Desforges was saying that where there is cultural pluralism, there are positive and negative possibilities. How events will move depends on historical conjunctures and on the way politicians and persons of power construe situations to their advantage. Noah Adams, reminding Desforges of earlier Tutsi-Hutu warfare, tried to push her into admitting there must be, somewhere behind all those complex historical events, a single cause. Said he: “If you don’t accept the one word, tribalism, what word would you replace it with?” to which Desforges said, “I guess I’m not into simplicities like that. I mean I don’t see the need for a one word explanation for anything. It’s not tribalism. It’s conflict between groups in a population who are struggling for the goodies in a system that has precious few.” Her explanation stressed political advantage, and how leaders manipulated extant identities to achieve it; it stressed economic competition and how the fight for scarce resources had become defined in ethnic terms — not dissimilar from one way of understanding the conflict between Koreans and African Americans in Los Angeles. But Noah Adams wanted “tribalism” — a category that relieves one from probing for the complexities, particularities, of all those obscure people.

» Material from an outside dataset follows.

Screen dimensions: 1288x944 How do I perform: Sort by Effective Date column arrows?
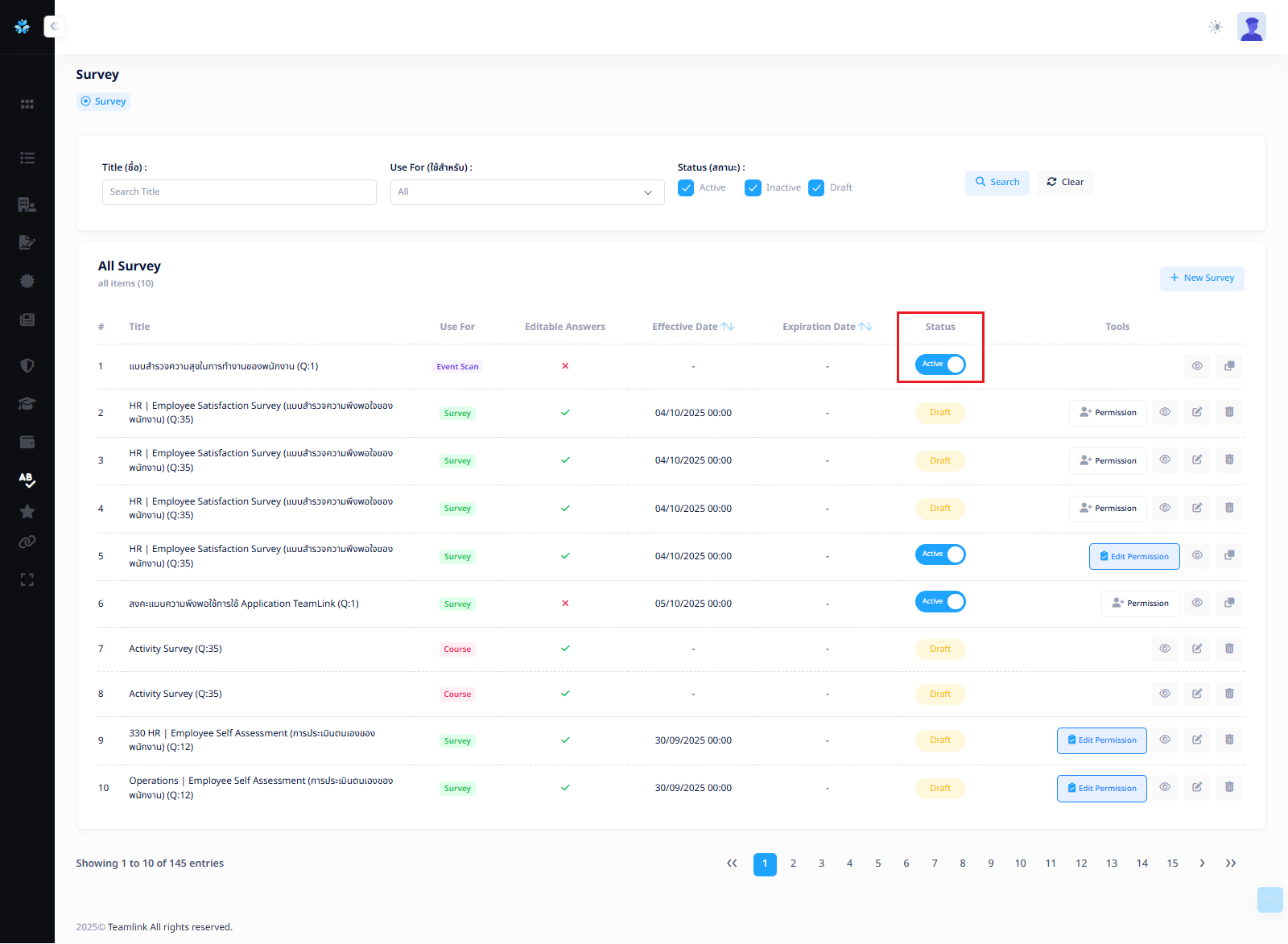pos(728,327)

One reason an intensive, particularistic, and complex education about other world civilizations is necessary is to create more journalists, teachers, writers who recognize the complexity and multifaceted nature of our civilizational counter-players. Such an education particularizes the denizens of the civilization, revealing the heterogeneity of social and cultural causes that account for their actions.

Recently my colleague Samuel Huntington, a most imaginative political scientist, offered a series of categories for understanding international politics in the postwar world. The conflict in the future, he said, would be among civilizations. The most significant marker of civilizations is religion. The world could be understood as consisting of civilizational units. Christianity, divided into North America and Europe; Orthodox Christianity in Eastern Europe and Russia; Islam; Confucianism; Hinduism. These divisions will supply the cleavage lines of the future, he said.

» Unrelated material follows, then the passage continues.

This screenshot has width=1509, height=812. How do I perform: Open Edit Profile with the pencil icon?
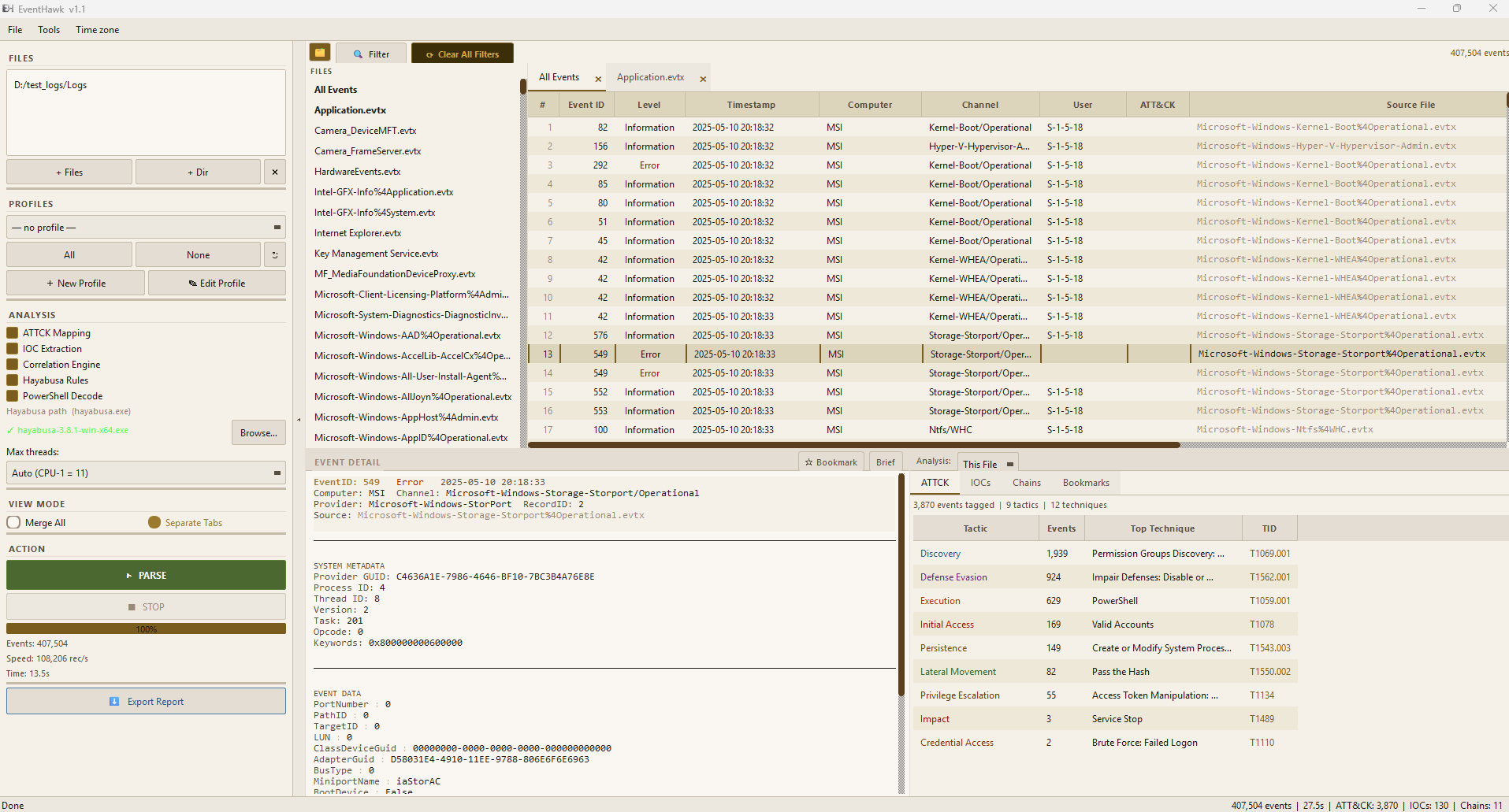(216, 283)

This Atlantic fortress vision of the West versus the rest evokes images of Europe crusading against the infidel. It slots into the explanatory boxes left empty when cold war ideology died. It doesn’t help for the same reason that Noah Adams’ one word explanation from “tribalism” obscures vital differences. Consider only the warfares of the last decade that have riveted our attention, and ask yourself to what extent such a schema helps. Iraq-Iran war; Saudi-Iran enmity; United Nations-Iraq war, where the United States fought in collaboration with much of the Arab world. All of these are intra-civilizational wars, fought between Islamic brethren. “Confucian”? Does South Korea trust China and Japan more than it trusts the United States? Are patterns of alliance indeed most likely to be struck on an “intra-Confucian” basis? Religion is an element in international alliances and enmities but it is as likely to be used by states — as when Iraq’s left-secular government tried to wrap itself in Islamic robes — as to generate the basic relationships between them.

Back to the civilizational study component of international education. We need at least two kinds of international education, and there is a significant epistemological difference between them. We need international studies that recognize the emergence of a global community, global expertise, global epistemes, universal conceptual languages that tie together bankers in Rio and Bombay and Bangkok, or human rights activists in Boston, Ahmedabad, and Bonn. But we also need education for particularism, for the immense locales represented by China, Malaysia, India, Egypt, Kenya — locales whose ethnic, subnational, class, and religious particularities explain much that we want to have explained: agrarian productivity, population decline, literacy lags, ethnic conflict, deforestation, bureaucratic rigidity, and other global issues.

One justification then for the study of particular non-Western civilizations is the hope of countering two-dimensional and stereotypical views of other civilizations by pursuing serious and particularizing knowledge. Politicians and policy intellectuals need to recognize that thin understandings of other cultures make bad policy, bad trade, bad neighbors, and handicap Americans in their interaction with the world.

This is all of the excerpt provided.